■ **To do**
Edit the entries from the one containing "hide (32, 48)" through the one containing "実家が空き家問題どうしたら？- NHKあさイチで特集（文字起こし的まとめ) (30, 897)" by changing "玄関椅子" to "玄関ベンチ" and leaving everything else as it is. Return only those entries.

■ **Raw data**
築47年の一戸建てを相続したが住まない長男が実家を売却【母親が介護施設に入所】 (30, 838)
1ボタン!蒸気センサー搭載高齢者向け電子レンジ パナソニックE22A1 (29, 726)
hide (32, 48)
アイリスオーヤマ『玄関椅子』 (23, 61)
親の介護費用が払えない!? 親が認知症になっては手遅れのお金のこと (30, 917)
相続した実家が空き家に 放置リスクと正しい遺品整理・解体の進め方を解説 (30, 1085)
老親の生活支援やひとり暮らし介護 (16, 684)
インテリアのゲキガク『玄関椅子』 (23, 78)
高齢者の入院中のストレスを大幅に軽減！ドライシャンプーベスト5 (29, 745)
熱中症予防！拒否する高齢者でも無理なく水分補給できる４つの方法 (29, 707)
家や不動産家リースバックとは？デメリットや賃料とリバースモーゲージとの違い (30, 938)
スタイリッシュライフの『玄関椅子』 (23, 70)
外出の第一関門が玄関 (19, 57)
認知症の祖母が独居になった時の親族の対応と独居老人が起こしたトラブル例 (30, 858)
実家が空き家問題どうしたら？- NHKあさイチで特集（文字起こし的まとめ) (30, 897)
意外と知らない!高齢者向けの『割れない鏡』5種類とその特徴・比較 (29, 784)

==

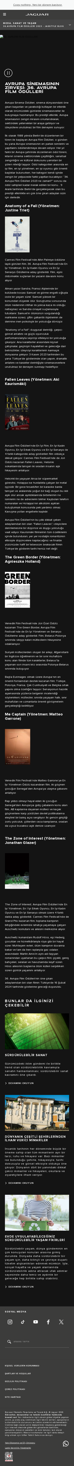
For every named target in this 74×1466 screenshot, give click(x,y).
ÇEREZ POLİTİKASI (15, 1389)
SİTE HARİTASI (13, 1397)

--

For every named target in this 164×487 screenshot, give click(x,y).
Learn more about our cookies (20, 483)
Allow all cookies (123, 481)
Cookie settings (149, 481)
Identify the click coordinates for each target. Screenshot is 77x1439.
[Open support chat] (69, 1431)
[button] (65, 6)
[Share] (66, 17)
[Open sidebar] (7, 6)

■ **Output below**
hide (32, 48)
アイリスオーヤマ『玄関ベンチ』 (23, 61)
親の介護費用が払えない!? 親が認知症になっては手遅れのお金のこと (30, 917)
相続した実家が空き家に 放置リスクと正しい遺品整理・解体の進め方を解説 (30, 1085)
老親の生活支援やひとり暮らし介護 (16, 684)
インテリアのゲキガク『玄関ベンチ』 (23, 78)
高齢者の入院中のストレスを大幅に軽減！ドライシャンプーベスト5 (29, 745)
熱中症予防！拒否する高齢者でも無理なく水分補給できる４つの方法 (29, 707)
家や不動産家リースバックとは？デメリットや賃料とリバースモーゲージとの違い (30, 938)
スタイリッシュライフの『玄関ベンチ』 (23, 70)
外出の第一関門が玄関 (19, 57)
認知症の祖母が独居になった時の親族の対応と独居老人が起こしたトラブル例 (30, 858)
実家が空き家問題どうしたら？- NHKあさイチで特集（文字起こし的まとめ) (30, 897)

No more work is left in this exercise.